I took a bunch of movie clips over the weekend. They consist mostly of ink/printing textures and motion clips of old prints I have in a very old book. I figured the printers my show interviews will want to talk about their process some, most of the time that means there is a historical context to what they do and how they do it (hence the old prints). The "new" textures of the inks that I shot will speak to the current/to-date printers and that this is something on going.

Below are a few of the clips I have edited, not in any particular order or for any set duration. Edited in the raw... so to speak.

Video Clips for the show opener from Abby Gallagher on Vimeo.

Monday, November 16, 2009

VisLang: Communication Model vol 3.1 furniture

I met with Johnna today for a crit. I asked her if the new characters were working better than the old, she agreed that they were. I also asked if a narrative-style voice over to explain my communication model worked better or if I should switch to visible text on the screen with the rest of the animation. She said that the voice over was more interesting and continued the consistency of my animation.

The rest of the class was spent building furniture. To start all of these little things, I generally draw out a pattern on white paper. I then cut out the white paper version and transfer via tracing to the correct colored paper. Then I cut out the correct colored paper versions and glue everything together. Behold, the two tables and two chairs that will act as props/scenery in my movie. I enjoy the small size in relationship to my characters. They look so cheap and tiny.

Sunday, November 15, 2009

VisLang: Communication Model vol 3.0 new characters

This is the new storyboard. There was a major disconnect between Lucy the sender and Fargo the message in the last character set. Now that I have Jack, Jill and the pigeon (tentatively named Dmitri), there is a greater relativity between them. The pigeon will now act as one of the channels in the model, carrying the messages between Jill and Jack.

This is Jill and Jack. And Dmitri, the pigeon.

This image is just showing scale of my hand-cut characters.

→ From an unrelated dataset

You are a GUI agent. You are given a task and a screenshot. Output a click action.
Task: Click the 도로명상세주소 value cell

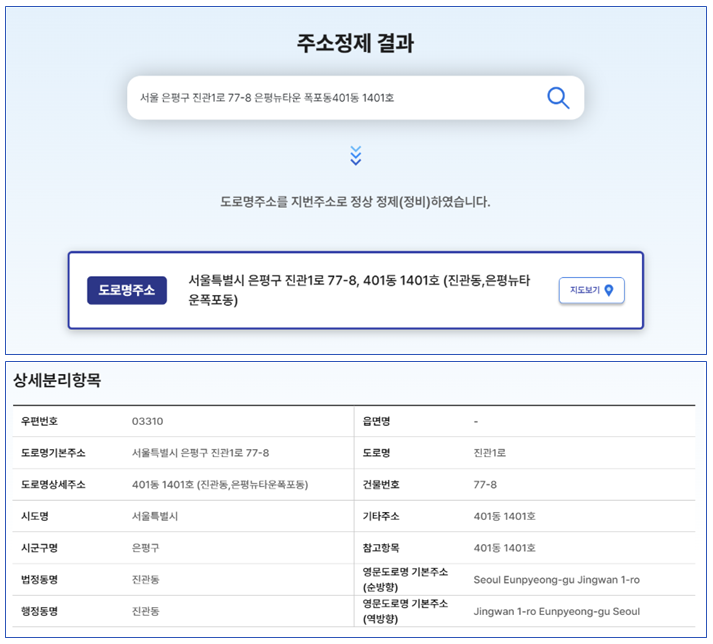pos(220,485)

This is a close up of Jill's pencil. The dime showing size again.

Friday, November 13, 2009

Inspirations, Inspirational, The content of a content Abby

I generally get innate compulsions to have strange thoughts the more tired I become as a night progresses. Having finished writing a paper, taking me approximately four hours to complete, and after barreling through a very long day or semi-small amounts of sleep, I have decided to verbalize my list of life-long obsessions. They are as follows: 

Dr. Seuss
Al Capone
animals- zebras, wolves, panthers, hyenas, hawks, dogs
mobsters in general
quirky, odd, old things
toys, especially action figures or things that are smaller than their general counter part (for example, my tic-tac cars vs    
          micro-machines vs hot wheels)
shark teeth
old keys
old paper dolls
small glass jars and vials
oddly shaped or colored candles
old perfume bottles
old portraits
Albrect Durer
Anselm Kieffer
jars full of things
metal binders
the concept of a Marry Poppins bag
random quotes from my mother
hat pins
foreign currency
old nintendo controllers
sewing/repairing things badly
watches as necklaces
playing cards
small notebooks
leather jacket scented crayons
old pieces of paper
new pieces of paper
random spices in their raw/dried form
$.25- .50 animal toys in little plastic bubbles from one of those cheap, jank-ass machines
The Sundance Kid
pockets in shoes
pockets on the insides of coats
loose tea leaves
fish- especially when they are placed in containers that don't constitute as a "tank"
why certain words start appearing in everyday conversation more often than others, happening in phases, for example, the
          word "innate"
secret passages
The Brothers Grimm
My green folder of strange stories clipped from an old newspaper magazine.
Chunks of safety glass after a car crash
the differences and similarities between Profanity, Profane and Profound
E.A. Poe
music boxes
weird pieces of wood

I compulsively collect pens and fine-tipped markers... I don't know if that should have made the list or not

interesting that all humans appearing on my list are men.

Thursday, November 12, 2009

NA: the Show opener

Show opener

• the purpose of the work. why does this piece of graphic design exist? what is it supposed to do?

Introduce a show in an interesting way to captivate the audience. The show will be a how-to show for a young-adult/teenage audience- college level.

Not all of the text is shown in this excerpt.